National MP Maureen Pugh has been struck by lightning three times, she's revealed - once so powerfully it cooked her flesh and another time leaving her like "a vegetable" for six weeks.
In an interview with the NZ Herald, the politician said each time she was struck occurred while she was inside her own or a neighbour's home on the West Coast, causing her major worry whenever there was a storm.
On the first occasion, she was running a bath when lightning struck her house and millions of volts of electricity surged through her body, sending her flying backwards.
While she appeared uninjured at first, her arm later went dead and within days she found herself struggling to think or walk.

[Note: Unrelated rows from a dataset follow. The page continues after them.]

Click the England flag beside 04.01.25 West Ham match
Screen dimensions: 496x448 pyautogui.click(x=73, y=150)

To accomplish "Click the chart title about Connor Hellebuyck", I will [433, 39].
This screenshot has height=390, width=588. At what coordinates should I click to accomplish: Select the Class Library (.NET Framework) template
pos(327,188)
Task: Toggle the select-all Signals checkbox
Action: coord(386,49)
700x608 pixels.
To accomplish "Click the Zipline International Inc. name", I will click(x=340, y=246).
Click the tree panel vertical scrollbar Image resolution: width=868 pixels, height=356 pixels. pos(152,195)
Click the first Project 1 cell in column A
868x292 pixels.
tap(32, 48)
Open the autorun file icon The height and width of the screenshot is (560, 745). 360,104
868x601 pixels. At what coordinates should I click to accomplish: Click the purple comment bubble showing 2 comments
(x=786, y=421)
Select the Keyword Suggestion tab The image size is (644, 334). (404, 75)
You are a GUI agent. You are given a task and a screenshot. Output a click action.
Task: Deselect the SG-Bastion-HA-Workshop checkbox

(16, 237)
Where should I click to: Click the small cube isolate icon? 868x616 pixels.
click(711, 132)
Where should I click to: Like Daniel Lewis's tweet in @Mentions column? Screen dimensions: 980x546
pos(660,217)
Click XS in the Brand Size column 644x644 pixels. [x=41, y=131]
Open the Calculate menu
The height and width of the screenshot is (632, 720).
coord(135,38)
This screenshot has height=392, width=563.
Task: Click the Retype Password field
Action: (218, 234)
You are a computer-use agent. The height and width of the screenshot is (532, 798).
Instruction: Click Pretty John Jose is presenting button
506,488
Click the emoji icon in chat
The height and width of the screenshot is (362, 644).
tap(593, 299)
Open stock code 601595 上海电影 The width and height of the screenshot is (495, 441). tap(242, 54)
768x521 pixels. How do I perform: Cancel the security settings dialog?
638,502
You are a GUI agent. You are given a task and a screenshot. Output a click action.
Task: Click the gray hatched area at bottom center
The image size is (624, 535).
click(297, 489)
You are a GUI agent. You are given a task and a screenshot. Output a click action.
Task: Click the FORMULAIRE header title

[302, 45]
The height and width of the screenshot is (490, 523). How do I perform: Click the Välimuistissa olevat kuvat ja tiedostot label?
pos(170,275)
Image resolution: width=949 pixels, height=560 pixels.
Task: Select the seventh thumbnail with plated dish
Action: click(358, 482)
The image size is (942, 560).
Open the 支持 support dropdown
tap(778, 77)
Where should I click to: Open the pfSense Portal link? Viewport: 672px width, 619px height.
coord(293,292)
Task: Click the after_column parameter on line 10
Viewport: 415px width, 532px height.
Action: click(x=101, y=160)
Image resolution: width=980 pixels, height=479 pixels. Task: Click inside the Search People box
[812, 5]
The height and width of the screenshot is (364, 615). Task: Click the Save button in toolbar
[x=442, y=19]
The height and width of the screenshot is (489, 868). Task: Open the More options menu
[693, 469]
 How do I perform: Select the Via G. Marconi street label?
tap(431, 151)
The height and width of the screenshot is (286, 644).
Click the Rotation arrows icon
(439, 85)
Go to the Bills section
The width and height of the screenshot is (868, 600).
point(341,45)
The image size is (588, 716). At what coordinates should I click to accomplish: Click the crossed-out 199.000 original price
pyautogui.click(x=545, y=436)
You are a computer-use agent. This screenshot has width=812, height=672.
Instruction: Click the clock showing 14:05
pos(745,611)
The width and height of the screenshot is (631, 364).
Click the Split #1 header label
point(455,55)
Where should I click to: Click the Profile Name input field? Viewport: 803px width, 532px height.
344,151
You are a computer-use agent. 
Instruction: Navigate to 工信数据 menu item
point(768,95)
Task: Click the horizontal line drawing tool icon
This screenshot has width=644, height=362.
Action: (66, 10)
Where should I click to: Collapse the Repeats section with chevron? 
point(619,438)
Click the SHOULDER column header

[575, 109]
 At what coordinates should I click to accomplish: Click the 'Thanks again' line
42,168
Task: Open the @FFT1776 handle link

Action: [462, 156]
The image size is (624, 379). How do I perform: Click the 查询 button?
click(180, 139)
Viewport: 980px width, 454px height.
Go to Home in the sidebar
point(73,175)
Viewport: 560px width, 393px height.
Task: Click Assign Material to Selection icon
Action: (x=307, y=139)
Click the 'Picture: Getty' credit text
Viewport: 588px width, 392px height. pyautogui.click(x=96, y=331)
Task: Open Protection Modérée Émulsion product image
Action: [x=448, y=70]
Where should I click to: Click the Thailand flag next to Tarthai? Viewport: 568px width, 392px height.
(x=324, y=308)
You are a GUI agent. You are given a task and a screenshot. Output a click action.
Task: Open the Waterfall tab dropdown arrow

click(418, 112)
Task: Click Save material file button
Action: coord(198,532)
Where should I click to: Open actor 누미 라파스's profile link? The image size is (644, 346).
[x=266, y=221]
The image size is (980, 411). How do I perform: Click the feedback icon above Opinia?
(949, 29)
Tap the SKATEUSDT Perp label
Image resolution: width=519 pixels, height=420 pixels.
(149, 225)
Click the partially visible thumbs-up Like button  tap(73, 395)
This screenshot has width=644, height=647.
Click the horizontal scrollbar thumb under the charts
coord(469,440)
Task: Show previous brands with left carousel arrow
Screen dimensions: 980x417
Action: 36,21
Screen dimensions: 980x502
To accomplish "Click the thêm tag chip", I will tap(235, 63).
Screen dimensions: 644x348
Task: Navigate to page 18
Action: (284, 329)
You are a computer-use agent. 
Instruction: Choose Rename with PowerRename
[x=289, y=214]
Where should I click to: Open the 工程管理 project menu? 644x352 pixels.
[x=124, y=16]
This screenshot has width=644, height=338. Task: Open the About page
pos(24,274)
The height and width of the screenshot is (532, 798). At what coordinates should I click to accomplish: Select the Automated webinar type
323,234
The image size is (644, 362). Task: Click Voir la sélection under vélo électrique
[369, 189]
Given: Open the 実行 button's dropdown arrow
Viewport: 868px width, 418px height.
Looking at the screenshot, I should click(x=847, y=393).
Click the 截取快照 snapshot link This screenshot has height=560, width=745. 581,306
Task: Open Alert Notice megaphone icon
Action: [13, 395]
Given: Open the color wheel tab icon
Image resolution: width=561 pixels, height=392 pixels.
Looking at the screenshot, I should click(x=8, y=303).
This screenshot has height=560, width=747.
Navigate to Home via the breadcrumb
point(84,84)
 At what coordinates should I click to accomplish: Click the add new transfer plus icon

"[My doctor] explained that it burns the little capacitors out between the two hemispheres in your brain. I literally couldn't think," she told the Herald. "For six weeks, I was practically a vegetable. It bowled me for six."
The second time, she was turning off her stereo when lightning once again surged through her. While it didn't have the same cognitive impact, Pugh says it caused her flesh to burn.
"The smell is something I will never forget. An intense cooking flesh smell coming out of this pinhead-sized brown dot on the end of my thumb."
The third time, she was babysitting a neighbour's children and picked up the phone when a lightning strike blitzed it out of her hands.
Growing convinced the lightning would kill her one day if she didn't do anything, Pugh and her husband installed an earth strap on the electrical transformer nearest their home.
They haven't been rocked by lightning since, but Pugh admits it's still something that causes her worry even now.
"It's a pretty scary thing," she told the Herald. "It does make you realise how completely vulnerable you are to Mother Nature. She is all-powerful."
The West Coast is New Zealand's wettest, stormiest region. Just last week, it was besieged by rain after a series of "stormy spring weather surges" made their way across the country.